Report each line of the data that contains the string "agent".

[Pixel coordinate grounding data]
----------------------------------------

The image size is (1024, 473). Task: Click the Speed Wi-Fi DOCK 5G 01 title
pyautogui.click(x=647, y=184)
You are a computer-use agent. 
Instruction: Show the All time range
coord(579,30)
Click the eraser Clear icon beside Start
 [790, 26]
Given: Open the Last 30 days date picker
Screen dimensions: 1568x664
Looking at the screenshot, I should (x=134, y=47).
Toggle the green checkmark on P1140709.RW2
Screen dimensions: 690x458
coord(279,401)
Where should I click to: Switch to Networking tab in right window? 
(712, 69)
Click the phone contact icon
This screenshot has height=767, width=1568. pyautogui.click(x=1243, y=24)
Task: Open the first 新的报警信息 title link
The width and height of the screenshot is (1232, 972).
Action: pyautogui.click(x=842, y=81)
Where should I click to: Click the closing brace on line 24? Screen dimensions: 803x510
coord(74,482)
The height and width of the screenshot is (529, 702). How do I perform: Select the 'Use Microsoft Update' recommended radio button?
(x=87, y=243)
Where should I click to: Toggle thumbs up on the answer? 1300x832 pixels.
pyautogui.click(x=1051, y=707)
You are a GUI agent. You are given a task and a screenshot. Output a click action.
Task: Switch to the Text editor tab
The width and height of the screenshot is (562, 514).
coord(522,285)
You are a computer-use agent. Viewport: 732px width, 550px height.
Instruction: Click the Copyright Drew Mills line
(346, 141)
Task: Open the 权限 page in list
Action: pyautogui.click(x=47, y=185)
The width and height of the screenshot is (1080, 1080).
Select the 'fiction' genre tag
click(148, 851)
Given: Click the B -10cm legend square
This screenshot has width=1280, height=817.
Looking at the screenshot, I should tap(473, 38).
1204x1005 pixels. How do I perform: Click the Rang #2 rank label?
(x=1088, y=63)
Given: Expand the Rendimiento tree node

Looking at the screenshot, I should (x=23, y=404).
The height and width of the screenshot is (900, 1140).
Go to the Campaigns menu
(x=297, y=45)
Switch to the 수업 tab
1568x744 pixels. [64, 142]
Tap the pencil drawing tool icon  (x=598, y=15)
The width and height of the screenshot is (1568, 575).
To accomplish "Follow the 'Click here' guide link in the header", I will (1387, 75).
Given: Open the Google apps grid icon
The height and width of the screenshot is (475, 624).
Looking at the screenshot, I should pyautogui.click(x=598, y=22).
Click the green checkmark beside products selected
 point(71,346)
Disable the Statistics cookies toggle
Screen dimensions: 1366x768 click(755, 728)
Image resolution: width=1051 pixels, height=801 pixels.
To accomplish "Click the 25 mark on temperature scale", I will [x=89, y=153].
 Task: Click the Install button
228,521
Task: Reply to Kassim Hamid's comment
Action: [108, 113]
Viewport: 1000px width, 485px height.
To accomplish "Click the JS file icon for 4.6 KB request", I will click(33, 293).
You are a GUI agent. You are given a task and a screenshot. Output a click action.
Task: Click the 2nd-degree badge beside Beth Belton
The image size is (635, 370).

----------------------------------------

## Problem solution
You are a computer-use agent. 
You are a GUI agent. You are given a task and a screenshot. Output a click action.
You are a computer-use agent. Viewport: 732px width, 550px height.
You are a GUI agent. You are given a task and a screenshot. Output a click action.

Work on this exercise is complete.